Robert Prechter: No, because we forecasted these events, and we forecasted them at the bottom in March and April of 2009. On February 23 in the Elliott Wave Theorist, I said that we were almost at the bottom; that ideally the S&P should get down in the 600s before turning up; and that the Dow was going to rally from that low up to about 10,000. We put that target out a few days after the low. The main thing we said at the time was that it was going to be only a partial retracement, in other words a bear market rally. By the end of it, we said people would be bullish on the economy, there would be positive economic numbers, investors would think we have made the turn, the Fed would take credit for having saved the financial system, and there would be optimism across the board.
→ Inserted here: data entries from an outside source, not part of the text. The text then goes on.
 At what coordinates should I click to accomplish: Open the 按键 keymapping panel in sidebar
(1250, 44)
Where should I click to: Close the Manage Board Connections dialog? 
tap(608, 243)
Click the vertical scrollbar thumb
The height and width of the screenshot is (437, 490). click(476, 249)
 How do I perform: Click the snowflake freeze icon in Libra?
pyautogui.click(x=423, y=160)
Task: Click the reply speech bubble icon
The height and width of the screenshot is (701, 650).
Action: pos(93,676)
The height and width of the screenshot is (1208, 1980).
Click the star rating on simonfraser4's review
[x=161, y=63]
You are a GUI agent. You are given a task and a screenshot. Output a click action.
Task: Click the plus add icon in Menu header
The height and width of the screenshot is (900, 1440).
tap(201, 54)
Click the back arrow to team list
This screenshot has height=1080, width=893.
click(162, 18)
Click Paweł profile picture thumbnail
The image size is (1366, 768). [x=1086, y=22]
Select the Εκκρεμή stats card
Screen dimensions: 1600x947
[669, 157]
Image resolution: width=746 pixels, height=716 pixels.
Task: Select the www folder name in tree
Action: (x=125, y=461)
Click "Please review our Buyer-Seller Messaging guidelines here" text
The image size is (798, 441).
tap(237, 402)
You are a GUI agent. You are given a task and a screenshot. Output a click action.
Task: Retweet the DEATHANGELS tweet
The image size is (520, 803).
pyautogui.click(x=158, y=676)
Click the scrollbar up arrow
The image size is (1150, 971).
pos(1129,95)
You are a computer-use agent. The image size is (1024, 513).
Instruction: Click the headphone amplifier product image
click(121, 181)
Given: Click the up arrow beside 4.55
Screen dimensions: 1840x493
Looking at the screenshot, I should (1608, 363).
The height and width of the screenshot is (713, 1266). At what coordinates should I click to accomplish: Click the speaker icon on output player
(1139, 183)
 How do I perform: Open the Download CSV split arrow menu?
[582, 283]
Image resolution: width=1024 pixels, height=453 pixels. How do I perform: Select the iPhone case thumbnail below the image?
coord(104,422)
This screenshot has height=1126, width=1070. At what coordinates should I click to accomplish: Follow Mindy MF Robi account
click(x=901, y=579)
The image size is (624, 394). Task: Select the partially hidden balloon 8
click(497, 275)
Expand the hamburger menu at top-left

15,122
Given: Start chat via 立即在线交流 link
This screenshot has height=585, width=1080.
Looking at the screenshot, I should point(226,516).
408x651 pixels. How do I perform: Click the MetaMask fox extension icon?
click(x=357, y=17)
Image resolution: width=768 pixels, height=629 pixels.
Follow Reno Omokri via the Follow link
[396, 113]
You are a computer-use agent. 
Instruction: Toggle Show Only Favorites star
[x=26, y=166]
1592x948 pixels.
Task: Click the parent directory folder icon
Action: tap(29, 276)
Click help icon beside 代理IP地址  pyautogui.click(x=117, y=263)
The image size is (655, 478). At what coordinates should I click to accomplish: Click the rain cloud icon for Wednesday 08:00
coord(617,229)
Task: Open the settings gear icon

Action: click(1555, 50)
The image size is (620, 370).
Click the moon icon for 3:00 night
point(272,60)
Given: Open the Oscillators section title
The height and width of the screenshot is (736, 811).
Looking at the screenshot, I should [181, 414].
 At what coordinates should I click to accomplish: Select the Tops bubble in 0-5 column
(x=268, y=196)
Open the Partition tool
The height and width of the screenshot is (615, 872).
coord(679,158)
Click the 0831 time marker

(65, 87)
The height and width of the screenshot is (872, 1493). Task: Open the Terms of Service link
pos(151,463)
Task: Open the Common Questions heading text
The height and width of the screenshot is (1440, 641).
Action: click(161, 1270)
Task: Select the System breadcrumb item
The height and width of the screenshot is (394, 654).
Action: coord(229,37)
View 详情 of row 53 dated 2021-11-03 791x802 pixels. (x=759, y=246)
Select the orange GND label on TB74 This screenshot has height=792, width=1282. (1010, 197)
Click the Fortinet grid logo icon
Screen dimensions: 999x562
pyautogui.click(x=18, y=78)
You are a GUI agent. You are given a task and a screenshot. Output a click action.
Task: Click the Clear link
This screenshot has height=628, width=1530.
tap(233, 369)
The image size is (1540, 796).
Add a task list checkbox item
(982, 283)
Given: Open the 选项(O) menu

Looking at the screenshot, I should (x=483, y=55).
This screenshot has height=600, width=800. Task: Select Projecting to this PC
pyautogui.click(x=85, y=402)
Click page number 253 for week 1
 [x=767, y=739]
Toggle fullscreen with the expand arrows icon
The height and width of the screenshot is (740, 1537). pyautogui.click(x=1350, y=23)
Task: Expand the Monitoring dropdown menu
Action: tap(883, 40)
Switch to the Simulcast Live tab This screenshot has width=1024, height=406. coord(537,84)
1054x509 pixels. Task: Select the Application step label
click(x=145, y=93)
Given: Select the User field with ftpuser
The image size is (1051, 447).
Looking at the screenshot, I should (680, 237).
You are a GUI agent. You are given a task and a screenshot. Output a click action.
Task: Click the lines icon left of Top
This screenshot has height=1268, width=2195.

All of this has happened. And going into April 2010, few people in the fundamentalist or technical camp were looking for a downturn.

The final thing I said was that Obama’s popularity would rise into that peak, and on that one I was wrong. His ratings couldn’t even bounce during that period, which I found very surprising. But both Obama and George Bush’s popularity trends followed the real value of stocks, not the inflated dollar price of the stock market, which I find interesting.

As far as inflation and deflation go, we had deflation during the down cycle in 2008. Commodities fell hard, the stock market fell hard and real estate fell hard. But the recovery that we were looking for in the first quarter of 2009 was expected to be a reflationary, and it was. You saw a decline in credit spreads. You saw a rise from the lows in commodity prices and stock prices. All of that is perfectly normal. These are just waves ebbing and flowing. But the long-term trend is still down, and as this cycle matures we are going to see more and more evidence of deflation.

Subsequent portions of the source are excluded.